§ **TEXT EXTRACT**:
For other metrics, refer to the table below.
Parameters | Description |
---|---|
Apdex | A numerical measure of user satisfaction with the application's performance, with one being the highest and 0 being the lowest. |
Avg. Resp. Time | The average response time of your application. It refers to the mean duration of all transactions in the application. |
Req. Throughput | The number of requests received per minute. |
Req. Count | The total number of requests received during the selected time frame. |
Errors (%) | The percentage of errors that occurred. |
Data Throughput | The size of the request and response objects are tracked and shown in data throughput. Request size is captured as Bytes In, and response size is captured as Bytes Out. |
Exceptions | The total number of fatal exceptions and warnings that occurred. |
Agent last communicated | Timestamp of the agent's latest communication. |
You can scroll down to see the graphical representation of all the above metrics.
Events Timeline
The Events Timeline widget records all the events of your selected Application/Instance for a selected time range. You can identify/decode various events from the past, which include Down, Critical, Trouble, Maintenance, Anomaly, or Suspended. Each event is color-coded for easy identification. Events can be drilled down to extract maximum data and facilitate easy troubleshooting.
App Server Response Time Broken by Components
Since your application is connected to various components, if the application experiences slowness, it could be due to any of these components being non-functional or taking too long to respond.
If you notice a sudden spike in the graph, you can hover over it to identify which component is causing the delay. The graph is color-coded for clarity and ease of interpretation.
RUM-related metrics
You can view the data in these graphs only if your application is linked with a RUM monitor.
If you want to associate a RUM monitor with your APM monitor:
- Click the hamburger icon () located near the Applications/Instances drop-down.
- Select Enable Web RUM.
- Choose the appropriate RUM application.
- Click Save.

§ **WORK REQUIRED**: Name every kind of event that the Events Timeline section of the monitoring guide above says you can identify.

§ **PROVIDED DATA**:
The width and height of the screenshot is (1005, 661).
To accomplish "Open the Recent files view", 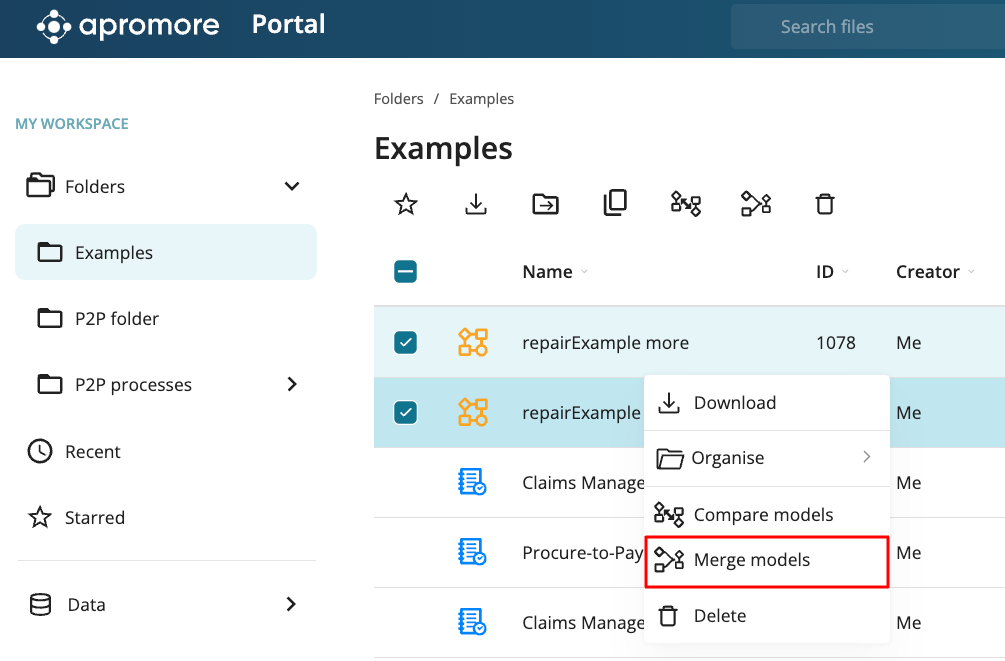I will pyautogui.click(x=93, y=452).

§ **ANSWER BELOW**: Down, Critical, Trouble, Maintenance, Anomaly, Suspended